**ACTIVITY**
Look through the records that follow. Copy every line containing the word "logo".

**EXERCISE MATERIALS**
+--
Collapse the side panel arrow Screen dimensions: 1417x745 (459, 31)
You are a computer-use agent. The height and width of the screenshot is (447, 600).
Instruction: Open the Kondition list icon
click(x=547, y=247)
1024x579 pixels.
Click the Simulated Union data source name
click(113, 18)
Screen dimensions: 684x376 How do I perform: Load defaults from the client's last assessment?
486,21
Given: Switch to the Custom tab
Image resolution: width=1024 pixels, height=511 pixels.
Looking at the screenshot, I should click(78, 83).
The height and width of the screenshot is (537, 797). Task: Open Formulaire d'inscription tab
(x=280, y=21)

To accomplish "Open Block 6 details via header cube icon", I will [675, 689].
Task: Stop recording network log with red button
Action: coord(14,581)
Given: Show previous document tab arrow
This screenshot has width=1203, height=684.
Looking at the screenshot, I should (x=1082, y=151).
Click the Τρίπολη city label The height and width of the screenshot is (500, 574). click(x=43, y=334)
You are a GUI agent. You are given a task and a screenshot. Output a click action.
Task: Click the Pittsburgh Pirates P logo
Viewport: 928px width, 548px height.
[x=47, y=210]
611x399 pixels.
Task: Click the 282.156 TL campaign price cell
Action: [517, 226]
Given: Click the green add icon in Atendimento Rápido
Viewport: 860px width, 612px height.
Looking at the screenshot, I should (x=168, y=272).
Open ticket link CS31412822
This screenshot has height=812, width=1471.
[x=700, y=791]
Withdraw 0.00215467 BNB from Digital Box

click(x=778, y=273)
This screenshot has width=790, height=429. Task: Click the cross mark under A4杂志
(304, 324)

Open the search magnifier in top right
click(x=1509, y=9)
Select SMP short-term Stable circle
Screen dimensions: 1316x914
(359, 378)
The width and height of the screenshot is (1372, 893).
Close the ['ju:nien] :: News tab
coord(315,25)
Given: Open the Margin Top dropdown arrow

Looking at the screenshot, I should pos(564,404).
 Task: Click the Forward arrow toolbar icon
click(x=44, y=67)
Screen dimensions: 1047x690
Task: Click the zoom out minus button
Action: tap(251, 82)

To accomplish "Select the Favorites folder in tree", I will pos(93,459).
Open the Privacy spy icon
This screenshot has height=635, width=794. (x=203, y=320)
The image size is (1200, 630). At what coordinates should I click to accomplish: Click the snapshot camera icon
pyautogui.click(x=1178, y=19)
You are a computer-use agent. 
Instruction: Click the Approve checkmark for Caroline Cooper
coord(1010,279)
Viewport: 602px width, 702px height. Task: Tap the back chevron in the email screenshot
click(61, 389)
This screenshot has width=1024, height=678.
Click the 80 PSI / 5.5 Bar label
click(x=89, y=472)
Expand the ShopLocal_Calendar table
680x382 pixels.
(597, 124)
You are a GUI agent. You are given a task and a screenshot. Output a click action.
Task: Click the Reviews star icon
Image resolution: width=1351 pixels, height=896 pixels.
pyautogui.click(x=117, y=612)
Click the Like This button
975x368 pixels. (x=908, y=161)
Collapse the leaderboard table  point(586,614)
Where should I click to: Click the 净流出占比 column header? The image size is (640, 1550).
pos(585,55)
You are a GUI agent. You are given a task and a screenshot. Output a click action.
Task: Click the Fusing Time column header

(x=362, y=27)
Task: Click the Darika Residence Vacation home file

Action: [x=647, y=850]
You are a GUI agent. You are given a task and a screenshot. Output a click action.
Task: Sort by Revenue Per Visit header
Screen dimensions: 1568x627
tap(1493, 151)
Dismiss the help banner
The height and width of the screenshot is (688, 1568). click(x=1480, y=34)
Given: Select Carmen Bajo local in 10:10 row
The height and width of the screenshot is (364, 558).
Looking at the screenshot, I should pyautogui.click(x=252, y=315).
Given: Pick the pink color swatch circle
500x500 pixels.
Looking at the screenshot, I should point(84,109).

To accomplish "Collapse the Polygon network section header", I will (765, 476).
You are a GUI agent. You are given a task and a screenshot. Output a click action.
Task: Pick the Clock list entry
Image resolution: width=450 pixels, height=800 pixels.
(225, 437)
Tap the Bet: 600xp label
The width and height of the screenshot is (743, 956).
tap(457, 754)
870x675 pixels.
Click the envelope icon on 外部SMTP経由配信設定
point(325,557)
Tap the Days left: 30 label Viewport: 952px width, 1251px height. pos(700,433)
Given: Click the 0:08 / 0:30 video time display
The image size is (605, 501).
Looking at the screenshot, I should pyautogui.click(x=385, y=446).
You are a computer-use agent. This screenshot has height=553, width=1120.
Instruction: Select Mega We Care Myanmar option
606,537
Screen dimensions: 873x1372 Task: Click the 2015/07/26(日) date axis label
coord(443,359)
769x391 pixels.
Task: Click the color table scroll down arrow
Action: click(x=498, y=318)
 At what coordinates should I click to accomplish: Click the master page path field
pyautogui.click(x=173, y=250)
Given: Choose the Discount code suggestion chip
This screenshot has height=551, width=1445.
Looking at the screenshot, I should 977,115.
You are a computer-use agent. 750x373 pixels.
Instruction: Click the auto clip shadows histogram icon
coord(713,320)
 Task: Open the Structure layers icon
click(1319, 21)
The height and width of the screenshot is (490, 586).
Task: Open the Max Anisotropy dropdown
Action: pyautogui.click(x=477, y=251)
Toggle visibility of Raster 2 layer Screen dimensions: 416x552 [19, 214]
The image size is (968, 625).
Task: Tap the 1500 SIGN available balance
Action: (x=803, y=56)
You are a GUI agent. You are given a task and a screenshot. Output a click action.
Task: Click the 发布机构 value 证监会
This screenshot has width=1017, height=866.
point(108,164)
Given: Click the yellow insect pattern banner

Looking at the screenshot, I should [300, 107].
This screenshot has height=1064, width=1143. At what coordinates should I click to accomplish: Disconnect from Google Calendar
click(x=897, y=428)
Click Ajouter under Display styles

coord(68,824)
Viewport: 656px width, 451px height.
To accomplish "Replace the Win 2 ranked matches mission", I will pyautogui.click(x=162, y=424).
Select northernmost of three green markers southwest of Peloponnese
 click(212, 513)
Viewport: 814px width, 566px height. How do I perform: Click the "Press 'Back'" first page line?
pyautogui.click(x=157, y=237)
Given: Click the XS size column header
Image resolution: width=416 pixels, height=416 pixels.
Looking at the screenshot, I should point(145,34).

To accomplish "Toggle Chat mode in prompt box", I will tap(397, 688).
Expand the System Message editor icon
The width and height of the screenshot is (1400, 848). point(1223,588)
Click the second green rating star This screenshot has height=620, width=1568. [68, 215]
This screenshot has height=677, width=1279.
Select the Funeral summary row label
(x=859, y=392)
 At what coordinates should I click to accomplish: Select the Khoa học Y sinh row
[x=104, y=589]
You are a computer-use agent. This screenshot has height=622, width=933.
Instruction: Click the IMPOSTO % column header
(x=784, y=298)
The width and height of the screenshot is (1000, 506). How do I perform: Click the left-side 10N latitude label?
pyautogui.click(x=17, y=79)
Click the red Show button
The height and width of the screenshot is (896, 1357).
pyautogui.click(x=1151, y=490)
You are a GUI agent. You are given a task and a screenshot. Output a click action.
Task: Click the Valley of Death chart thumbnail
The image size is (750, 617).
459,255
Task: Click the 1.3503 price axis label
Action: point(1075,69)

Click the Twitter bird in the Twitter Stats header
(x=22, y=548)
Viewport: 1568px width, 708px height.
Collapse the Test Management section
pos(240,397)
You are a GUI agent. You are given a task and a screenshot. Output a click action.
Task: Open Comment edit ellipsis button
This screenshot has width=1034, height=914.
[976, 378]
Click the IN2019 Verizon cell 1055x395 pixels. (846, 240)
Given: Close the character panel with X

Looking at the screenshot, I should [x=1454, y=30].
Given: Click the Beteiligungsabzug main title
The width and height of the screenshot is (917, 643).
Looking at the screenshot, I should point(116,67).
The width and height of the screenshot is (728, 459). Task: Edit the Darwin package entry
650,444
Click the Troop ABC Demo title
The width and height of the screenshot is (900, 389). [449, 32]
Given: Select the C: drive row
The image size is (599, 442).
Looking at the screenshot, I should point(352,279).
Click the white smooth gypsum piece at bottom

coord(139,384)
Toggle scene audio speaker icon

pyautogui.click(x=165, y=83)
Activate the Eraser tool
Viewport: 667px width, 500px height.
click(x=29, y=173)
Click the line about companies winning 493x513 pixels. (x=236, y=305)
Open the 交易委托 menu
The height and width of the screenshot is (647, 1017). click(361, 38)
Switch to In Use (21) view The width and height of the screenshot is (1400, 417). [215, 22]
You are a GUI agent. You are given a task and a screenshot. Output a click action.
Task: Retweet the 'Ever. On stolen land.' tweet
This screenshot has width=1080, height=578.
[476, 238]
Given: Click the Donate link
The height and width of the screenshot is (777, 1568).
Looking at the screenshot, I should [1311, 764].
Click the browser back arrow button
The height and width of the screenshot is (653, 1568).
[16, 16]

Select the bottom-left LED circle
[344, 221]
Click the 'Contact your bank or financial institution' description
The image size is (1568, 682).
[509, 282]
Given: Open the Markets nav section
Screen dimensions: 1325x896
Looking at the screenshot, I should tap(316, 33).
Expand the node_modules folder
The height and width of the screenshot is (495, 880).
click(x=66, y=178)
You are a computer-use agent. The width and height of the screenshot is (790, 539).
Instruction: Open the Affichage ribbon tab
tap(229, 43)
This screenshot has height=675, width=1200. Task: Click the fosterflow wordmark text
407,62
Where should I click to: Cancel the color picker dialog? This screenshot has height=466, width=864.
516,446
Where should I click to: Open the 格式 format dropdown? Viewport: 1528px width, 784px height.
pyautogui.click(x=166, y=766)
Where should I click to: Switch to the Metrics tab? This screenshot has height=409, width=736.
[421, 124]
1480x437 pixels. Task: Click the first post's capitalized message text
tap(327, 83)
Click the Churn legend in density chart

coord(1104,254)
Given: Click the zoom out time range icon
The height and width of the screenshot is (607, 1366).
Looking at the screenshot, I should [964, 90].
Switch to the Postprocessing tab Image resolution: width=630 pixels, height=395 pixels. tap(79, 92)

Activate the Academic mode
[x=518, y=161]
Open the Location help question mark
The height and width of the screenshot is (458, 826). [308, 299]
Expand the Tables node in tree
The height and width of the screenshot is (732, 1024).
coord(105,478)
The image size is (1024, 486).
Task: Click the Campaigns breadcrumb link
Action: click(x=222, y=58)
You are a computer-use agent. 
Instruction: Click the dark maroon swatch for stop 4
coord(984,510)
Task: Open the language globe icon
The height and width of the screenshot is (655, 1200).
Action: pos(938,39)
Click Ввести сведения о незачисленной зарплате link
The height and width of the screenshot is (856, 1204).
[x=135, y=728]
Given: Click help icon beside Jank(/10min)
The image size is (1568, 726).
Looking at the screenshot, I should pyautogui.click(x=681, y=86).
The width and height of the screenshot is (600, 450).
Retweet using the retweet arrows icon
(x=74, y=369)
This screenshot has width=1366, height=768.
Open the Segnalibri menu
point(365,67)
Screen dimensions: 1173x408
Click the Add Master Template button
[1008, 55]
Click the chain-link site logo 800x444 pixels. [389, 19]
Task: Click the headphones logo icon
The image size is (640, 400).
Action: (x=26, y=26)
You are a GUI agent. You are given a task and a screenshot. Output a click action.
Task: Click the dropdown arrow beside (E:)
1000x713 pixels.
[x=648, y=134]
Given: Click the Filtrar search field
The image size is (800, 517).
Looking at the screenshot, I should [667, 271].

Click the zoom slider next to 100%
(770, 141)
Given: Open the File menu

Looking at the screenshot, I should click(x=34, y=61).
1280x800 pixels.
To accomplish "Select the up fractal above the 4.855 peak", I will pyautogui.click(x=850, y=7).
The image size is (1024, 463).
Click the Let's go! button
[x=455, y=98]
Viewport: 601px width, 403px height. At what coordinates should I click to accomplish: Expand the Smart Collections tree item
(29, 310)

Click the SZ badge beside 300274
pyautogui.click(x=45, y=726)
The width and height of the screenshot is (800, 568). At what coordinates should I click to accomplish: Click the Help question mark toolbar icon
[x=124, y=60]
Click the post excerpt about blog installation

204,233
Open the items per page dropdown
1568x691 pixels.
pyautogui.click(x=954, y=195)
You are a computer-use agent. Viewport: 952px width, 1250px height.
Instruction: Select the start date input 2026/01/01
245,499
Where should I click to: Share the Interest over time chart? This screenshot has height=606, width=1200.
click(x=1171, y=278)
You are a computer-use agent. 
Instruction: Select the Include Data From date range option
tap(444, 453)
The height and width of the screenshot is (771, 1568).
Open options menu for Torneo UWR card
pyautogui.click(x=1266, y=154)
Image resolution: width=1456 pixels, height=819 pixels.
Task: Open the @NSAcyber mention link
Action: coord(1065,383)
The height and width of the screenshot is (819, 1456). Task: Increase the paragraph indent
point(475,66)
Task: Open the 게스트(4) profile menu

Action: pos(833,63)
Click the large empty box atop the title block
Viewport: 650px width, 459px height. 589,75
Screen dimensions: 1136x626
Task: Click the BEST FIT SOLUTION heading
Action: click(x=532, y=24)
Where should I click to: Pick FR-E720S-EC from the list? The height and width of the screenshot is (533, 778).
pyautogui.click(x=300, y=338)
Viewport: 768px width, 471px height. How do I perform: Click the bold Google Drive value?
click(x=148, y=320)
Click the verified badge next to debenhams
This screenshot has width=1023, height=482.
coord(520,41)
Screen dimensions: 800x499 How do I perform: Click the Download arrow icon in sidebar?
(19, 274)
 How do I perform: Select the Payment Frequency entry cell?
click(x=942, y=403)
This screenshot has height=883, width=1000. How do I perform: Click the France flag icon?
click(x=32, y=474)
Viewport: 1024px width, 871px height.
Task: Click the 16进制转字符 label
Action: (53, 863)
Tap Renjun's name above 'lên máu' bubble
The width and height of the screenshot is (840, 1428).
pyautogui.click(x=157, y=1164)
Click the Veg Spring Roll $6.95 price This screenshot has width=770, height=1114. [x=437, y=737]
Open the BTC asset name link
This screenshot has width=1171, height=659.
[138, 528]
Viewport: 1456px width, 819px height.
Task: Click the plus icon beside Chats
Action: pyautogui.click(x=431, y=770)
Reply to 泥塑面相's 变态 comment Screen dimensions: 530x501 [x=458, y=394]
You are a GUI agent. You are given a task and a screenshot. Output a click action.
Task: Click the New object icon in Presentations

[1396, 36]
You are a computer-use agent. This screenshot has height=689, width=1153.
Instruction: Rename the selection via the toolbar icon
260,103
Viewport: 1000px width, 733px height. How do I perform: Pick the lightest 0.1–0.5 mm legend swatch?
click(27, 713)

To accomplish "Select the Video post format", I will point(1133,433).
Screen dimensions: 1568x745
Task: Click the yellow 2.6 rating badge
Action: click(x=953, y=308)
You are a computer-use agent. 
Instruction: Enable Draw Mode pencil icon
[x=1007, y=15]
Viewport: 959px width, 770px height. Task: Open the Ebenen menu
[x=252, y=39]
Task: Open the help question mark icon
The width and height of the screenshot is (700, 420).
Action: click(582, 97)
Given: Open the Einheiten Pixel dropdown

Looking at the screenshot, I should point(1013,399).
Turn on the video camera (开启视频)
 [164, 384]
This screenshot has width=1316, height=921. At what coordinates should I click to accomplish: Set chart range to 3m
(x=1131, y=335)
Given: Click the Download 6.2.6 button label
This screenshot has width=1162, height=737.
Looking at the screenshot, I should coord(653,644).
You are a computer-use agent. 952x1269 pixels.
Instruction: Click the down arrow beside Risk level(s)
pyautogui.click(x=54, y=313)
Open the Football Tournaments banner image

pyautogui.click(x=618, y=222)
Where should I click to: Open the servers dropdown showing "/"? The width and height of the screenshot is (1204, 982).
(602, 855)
+--
**ANSWER FOR THE TASK**
Task: Click the Pittsburgh Pirates P logo
Click the chain-link site logo 800x444 pixels. [389, 19]
Task: Click the headphones logo icon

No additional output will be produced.